O trabalho da Ajuda em Ação e o perdão de Yirley


A Ajuda em Ação trabalha em El Salado e nas redondezas desde 2013 – em colaboração com a Fundação Semana, nosso parceiro local – para fortalecer o processo de paz e melhorar as condições de vida da população que regressou a esta zona, com especial atenção à infância, aos jovens e às mulheres. A Associação Mulher e Vida é uma das iniciativas que recebe o nosso apoio.

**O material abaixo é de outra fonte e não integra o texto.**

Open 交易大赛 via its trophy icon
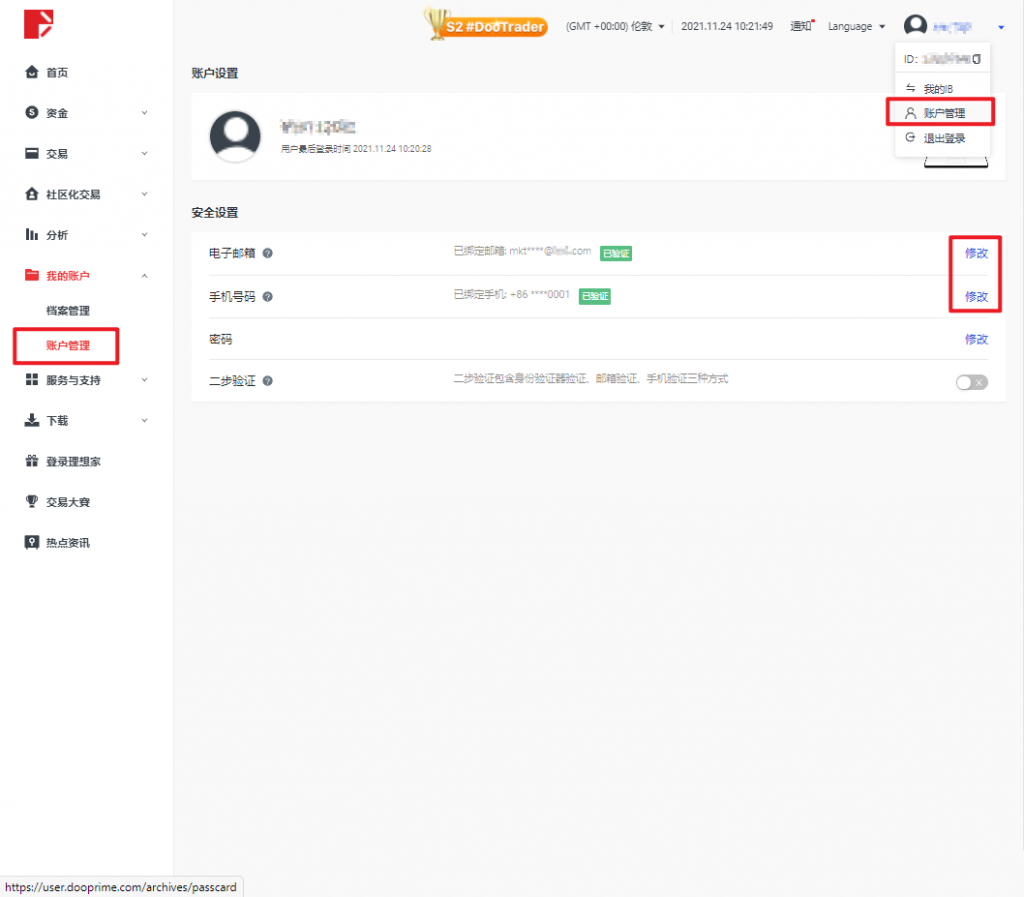Screen dimensions: 1024x897 [31, 501]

Yirley ainda não conseguiu falar deste tema com a sua filha mais velha. “Eu sei que ela sabe mais do que eu acho que ela sabe… porque com a idade que tem já me pergunta pelo pai. Essa vai ser uma tarefa dura, é um dos desafios da minha vida, é o maior de todos”. A violência sexual que sofreu deixou em Yirley sequelas físicas e psicológicas, mas já venceu outro grande desafio: perdoar. O seu testemunho é um exemplo de capacidade de perdão em plena construção de paz: “ainda que os meus agressores não me tenham pedido perdão, nem sequer me interessa que o façam, eu perdoei-os…perdoei-os de coração, com a minha alma”, conta tranquila. “Tinha necessidade de perdoar porque se não o fizesse, ia continuar a viver amargurada, com esse rancor que não me deixava viver em paz”.